Supplied records:
----------------------------------------

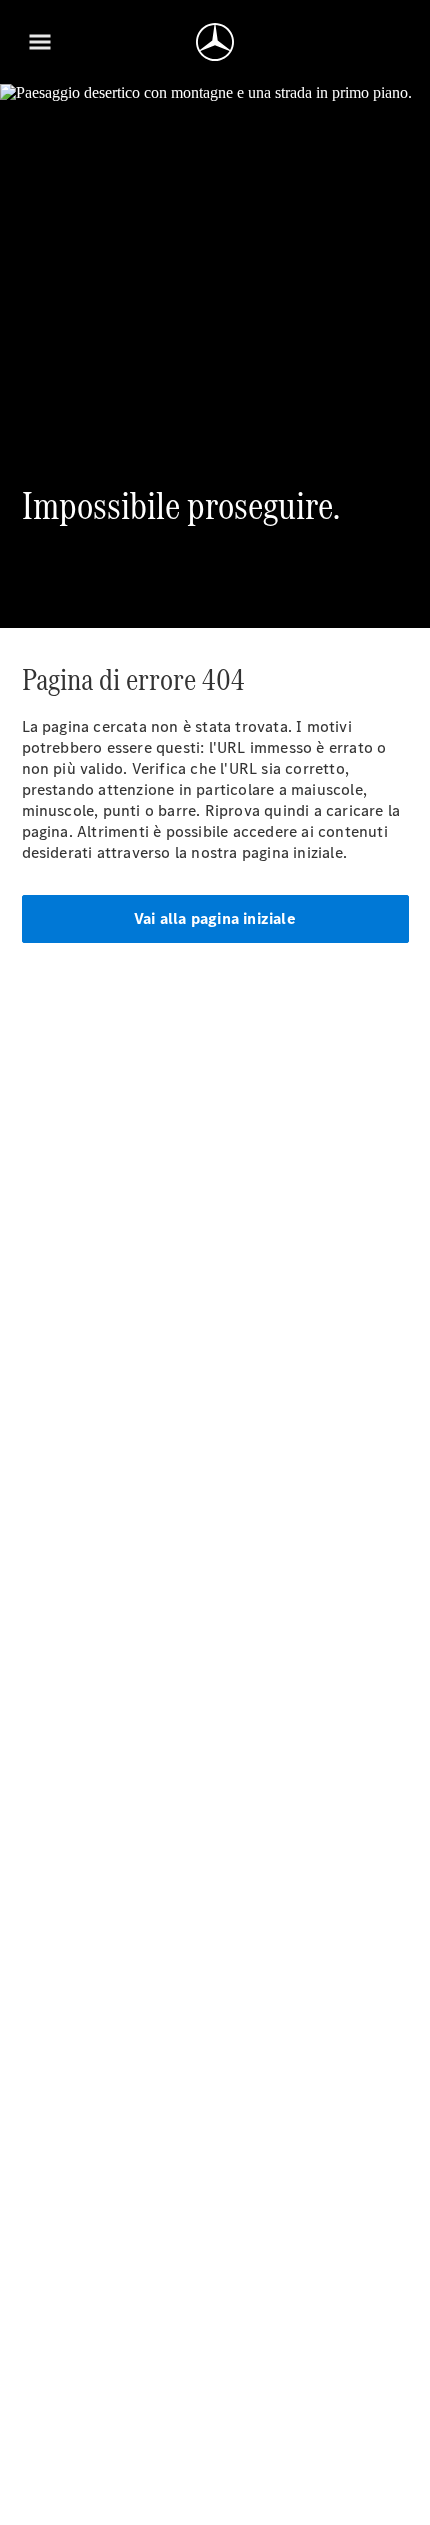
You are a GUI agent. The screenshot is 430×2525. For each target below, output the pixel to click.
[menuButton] (40, 42)
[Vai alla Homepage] (215, 42)
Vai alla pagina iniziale (215, 918)
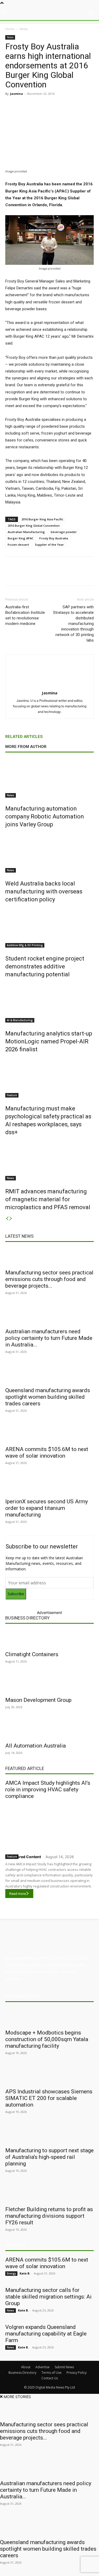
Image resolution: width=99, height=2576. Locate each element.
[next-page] (11, 1218)
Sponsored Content (23, 1856)
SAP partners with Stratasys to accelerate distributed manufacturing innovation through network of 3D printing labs (73, 624)
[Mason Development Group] (49, 1684)
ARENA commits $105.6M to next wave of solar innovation (46, 1452)
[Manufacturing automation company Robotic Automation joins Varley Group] (49, 778)
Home (10, 29)
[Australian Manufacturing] (49, 13)
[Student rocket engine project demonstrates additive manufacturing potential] (49, 928)
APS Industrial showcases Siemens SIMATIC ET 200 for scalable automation (48, 2098)
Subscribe (16, 1593)
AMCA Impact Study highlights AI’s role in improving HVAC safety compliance (47, 1789)
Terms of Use (51, 2372)
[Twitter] (39, 105)
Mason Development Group (38, 1700)
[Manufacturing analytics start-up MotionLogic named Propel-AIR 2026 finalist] (49, 1003)
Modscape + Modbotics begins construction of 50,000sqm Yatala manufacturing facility (46, 2039)
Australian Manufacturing (26, 532)
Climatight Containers (31, 1654)
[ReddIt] (63, 105)
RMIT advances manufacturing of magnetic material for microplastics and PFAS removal (47, 1199)
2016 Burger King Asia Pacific (42, 519)
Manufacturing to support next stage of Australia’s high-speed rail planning (49, 2157)
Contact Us (49, 2378)
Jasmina (16, 94)
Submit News (64, 2367)
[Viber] (75, 105)
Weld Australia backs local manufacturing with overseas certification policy (43, 891)
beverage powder (64, 532)
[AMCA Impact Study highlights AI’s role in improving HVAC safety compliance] (49, 1825)
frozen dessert (18, 545)
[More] (83, 574)
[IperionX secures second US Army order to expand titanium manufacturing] (49, 1485)
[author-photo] (49, 685)
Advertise (42, 2367)
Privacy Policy (77, 2372)
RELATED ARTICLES (24, 736)
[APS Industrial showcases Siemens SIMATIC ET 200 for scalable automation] (49, 2075)
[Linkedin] (51, 105)
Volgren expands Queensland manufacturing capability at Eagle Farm (46, 2333)
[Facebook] (27, 105)
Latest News (19, 1236)
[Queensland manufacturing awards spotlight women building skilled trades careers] (49, 1374)
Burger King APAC (21, 538)
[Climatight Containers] (49, 1638)
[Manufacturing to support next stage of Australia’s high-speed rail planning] (49, 2134)
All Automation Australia (35, 1746)
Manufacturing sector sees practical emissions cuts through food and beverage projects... (49, 1279)
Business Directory (27, 1618)
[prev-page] (7, 1218)
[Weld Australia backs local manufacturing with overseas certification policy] (49, 853)
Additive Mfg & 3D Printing (25, 945)
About (25, 2367)
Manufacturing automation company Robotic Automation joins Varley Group (44, 816)
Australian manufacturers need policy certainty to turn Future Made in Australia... (48, 1338)
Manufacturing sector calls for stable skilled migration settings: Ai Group (48, 2296)
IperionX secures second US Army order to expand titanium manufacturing (46, 1508)
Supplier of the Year (49, 545)
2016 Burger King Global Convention (34, 526)
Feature (12, 1095)
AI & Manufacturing (20, 1020)
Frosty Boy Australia (53, 538)
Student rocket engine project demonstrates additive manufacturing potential (44, 966)
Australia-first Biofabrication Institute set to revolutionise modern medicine (25, 615)
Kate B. (25, 2273)
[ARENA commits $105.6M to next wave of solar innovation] (49, 1433)
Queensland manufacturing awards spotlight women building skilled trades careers (47, 1397)
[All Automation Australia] (49, 1730)
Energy (11, 2273)
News (24, 29)
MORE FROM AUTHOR (25, 746)
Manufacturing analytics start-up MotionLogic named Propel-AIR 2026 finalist (48, 1041)
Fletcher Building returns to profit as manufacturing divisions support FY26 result (49, 2216)
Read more (17, 1894)
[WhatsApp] (88, 105)
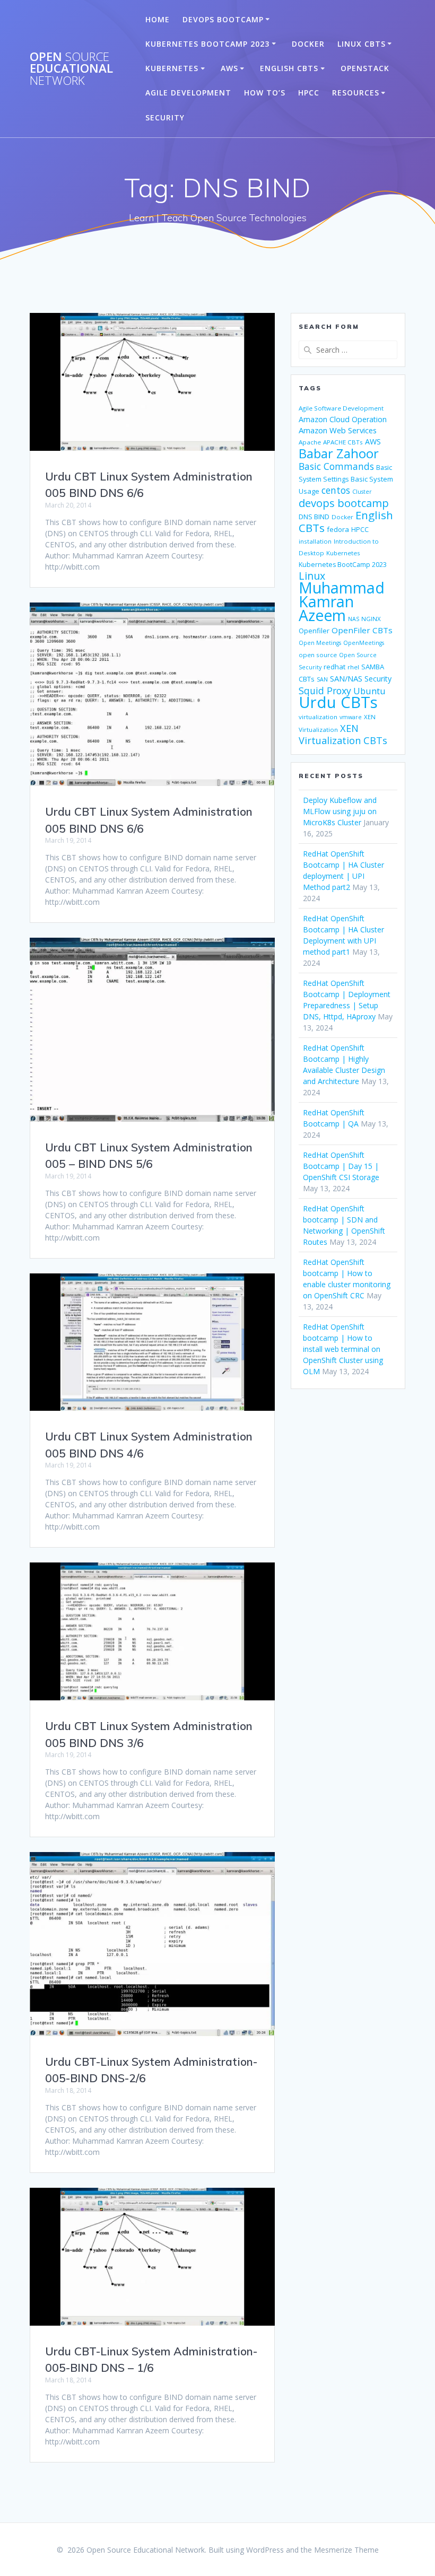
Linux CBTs (361, 44)
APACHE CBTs (343, 442)
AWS (229, 68)
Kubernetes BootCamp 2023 (207, 44)
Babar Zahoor (339, 453)
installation (315, 541)
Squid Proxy (325, 690)
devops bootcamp (344, 502)
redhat (334, 666)
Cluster (362, 491)
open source (318, 655)
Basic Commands (336, 466)
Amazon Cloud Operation (343, 419)
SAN (322, 679)
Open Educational (71, 68)
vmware (351, 717)
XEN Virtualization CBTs (343, 734)
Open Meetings (320, 643)
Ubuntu (369, 691)
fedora (338, 529)
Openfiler (314, 630)
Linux (312, 576)
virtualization (318, 717)
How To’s (264, 93)
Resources (355, 93)
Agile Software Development (341, 408)
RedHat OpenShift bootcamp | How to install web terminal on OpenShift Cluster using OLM (343, 1349)
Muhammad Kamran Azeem (342, 601)
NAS (353, 619)
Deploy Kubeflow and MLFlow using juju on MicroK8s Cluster (340, 811)
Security (165, 117)
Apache (310, 442)
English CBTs (289, 68)
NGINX (371, 619)
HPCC (308, 93)
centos (335, 490)
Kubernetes (171, 68)
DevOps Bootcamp (223, 19)
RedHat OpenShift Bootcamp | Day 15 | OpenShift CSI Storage (341, 1166)
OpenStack (365, 68)
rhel (353, 667)
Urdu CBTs (338, 702)
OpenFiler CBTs (362, 630)
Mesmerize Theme (346, 2550)
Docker (308, 44)
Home (157, 19)
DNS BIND (314, 516)
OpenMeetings (363, 643)
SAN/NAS (346, 678)
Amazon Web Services (338, 430)
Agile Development (188, 93)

----------------------------------------

Work to complete: Please output every entry exactly as written, apart from the pictures.

Task solution:
You are a GUI agent. The screenshot is 430×2525. For each target below, output the pixel to click.
[menuButton] (40, 42)
[Vai alla Homepage] (215, 42)
Vai alla pagina iniziale (215, 918)
Image resolution: width=99, height=2576. Locate each element.
[next-page] (11, 1218)
Sponsored Content (23, 1856)
SAP partners with Stratasys to accelerate distributed manufacturing innovation through network of 3D printing labs (73, 624)
[Mason Development Group] (49, 1684)
ARENA commits $105.6M to next wave of solar innovation (46, 1452)
[Manufacturing automation company Robotic Automation joins Varley Group] (49, 778)
Home (10, 29)
[Australian Manufacturing] (49, 13)
[Student rocket engine project demonstrates additive manufacturing potential] (49, 928)
APS Industrial showcases Siemens SIMATIC ET 200 for scalable automation (48, 2098)
Subscribe (16, 1593)
AMCA Impact Study highlights AI’s role in improving HVAC safety compliance (47, 1789)
Terms of Use (51, 2372)
[Twitter] (39, 105)
Mason Development Group (38, 1700)
[Manufacturing analytics start-up MotionLogic named Propel-AIR 2026 finalist] (49, 1003)
Modscape + Modbotics begins construction of 50,000sqm Yatala manufacturing facility (46, 2039)
Australian Manufacturing (26, 532)
Climatight Containers (31, 1654)
[ReddIt] (63, 105)
RMIT advances manufacturing of magnetic material for microplastics and PFAS removal (47, 1199)
2016 Burger King Asia Pacific (42, 519)
Manufacturing to support next stage of Australia’s high-speed rail planning (49, 2157)
Contact Us (49, 2378)
Jasmina (16, 94)
Submit News (64, 2367)
[Viber] (75, 105)
Weld Australia backs local manufacturing with overseas certification policy (43, 891)
beverage powder (64, 532)
[AMCA Impact Study highlights AI’s role in improving HVAC safety compliance] (49, 1825)
frozen dessert (18, 545)
[More] (83, 574)
[IperionX secures second US Army order to expand titanium manufacturing] (49, 1485)
[author-photo] (49, 685)
Advertise (42, 2367)
Privacy Policy (77, 2372)
RELATED ARTICLES (24, 736)
[APS Industrial showcases Siemens SIMATIC ET 200 for scalable automation] (49, 2075)
[Linkedin] (51, 105)
Volgren expands Queensland manufacturing capability at Eagle Farm (46, 2333)
[Facebook] (27, 105)
Latest News (19, 1236)
[Queensland manufacturing awards spotlight women building skilled trades careers] (49, 1374)
Burger King APAC (21, 538)
[Climatight Containers] (49, 1638)
[Manufacturing to support next stage of Australia’s high-speed rail planning] (49, 2134)
All Automation Australia (35, 1746)
Manufacturing sector sees practical emissions cuts through food and beverage projects... (49, 1279)
Business Directory (27, 1618)
[prev-page] (7, 1218)
[Weld Australia backs local manufacturing with overseas certification policy] (49, 853)
Additive Mfg & 3D Printing (25, 945)
About (25, 2367)
Manufacturing automation company Robotic Automation joins Varley Group (44, 816)
Australian manufacturers need policy certainty to turn Future Made in Australia... (48, 1338)
Manufacturing sector calls for stable skilled migration settings: Ai Group (48, 2296)
IperionX secures second US Army order to expand titanium manufacturing (46, 1508)
Supplier of the Year (49, 545)
2016 Burger King Global Convention (34, 526)
Feature (12, 1095)
AI & Manufacturing (20, 1020)
Frosty Boy Australia (53, 538)
Student rocket engine project demonstrates additive manufacturing potential (44, 966)
Australia-first Biofabrication Institute set to revolutionise modern medicine (25, 615)
Kate B. (25, 2273)
[ARENA commits $105.6M to next wave of solar innovation] (49, 1433)
Queensland manufacturing awards spotlight women building skilled trades careers (47, 1397)
[All Automation Australia] (49, 1730)
Energy (11, 2273)
News (24, 29)
MORE FROM AUTHOR (25, 746)
Manufacturing analytics start-up MotionLogic named Propel-AIR 2026 finalist (48, 1041)
Fletcher Building returns to profit as manufacturing divisions support FY26 result (49, 2216)
Read more (17, 1894)
[WhatsApp] (88, 105)
Linux CBTs (361, 44)
APACHE CBTs (343, 442)
AWS (229, 68)
Kubernetes BootCamp 2023 (207, 44)
Babar Zahoor (339, 453)
installation (315, 541)
Squid Proxy (325, 690)
devops bootcamp (344, 502)
redhat (334, 666)
Cluster (362, 491)
open source (318, 655)
Basic Commands (336, 466)
Amazon Cloud Operation (343, 419)
SAN (322, 679)
Open Educational (71, 68)
vmware (351, 717)
XEN Virtualization CBTs (343, 734)
Open Meetings (320, 643)
Ubuntu (369, 691)
fedora (338, 529)
Openfiler (314, 630)
Linux (312, 576)
virtualization (318, 717)
How To’s (264, 93)
Resources (355, 93)
Agile Software Development (341, 408)
RedHat OpenShift bootcamp | How to install web terminal on OpenShift Cluster using OLM (343, 1349)
Muhammad Kamran Azeem (342, 601)
NAS (353, 619)
Deploy Kubeflow and MLFlow using juju on MicroK8s Cluster (340, 811)
Security (165, 117)
Apache (310, 442)
English CBTs (289, 68)
NGINX (371, 619)
HPCC (308, 93)
centos (335, 490)
Kubernetes (171, 68)
DevOps Bootcamp (223, 19)
RedHat OpenShift Bootcamp | Day 15 | OpenShift CSI Storage (341, 1166)
OpenStack (365, 68)
rhel (353, 667)
Urdu CBTs (338, 702)
OpenFiler CBTs (362, 630)
Mesmerize Theme (346, 2550)
Docker (308, 44)
Home (157, 19)
DNS BIND (314, 516)
OpenMeetings (363, 643)
SAN/NAS (346, 678)
Amazon Web Services (338, 430)
Agile Development (188, 93)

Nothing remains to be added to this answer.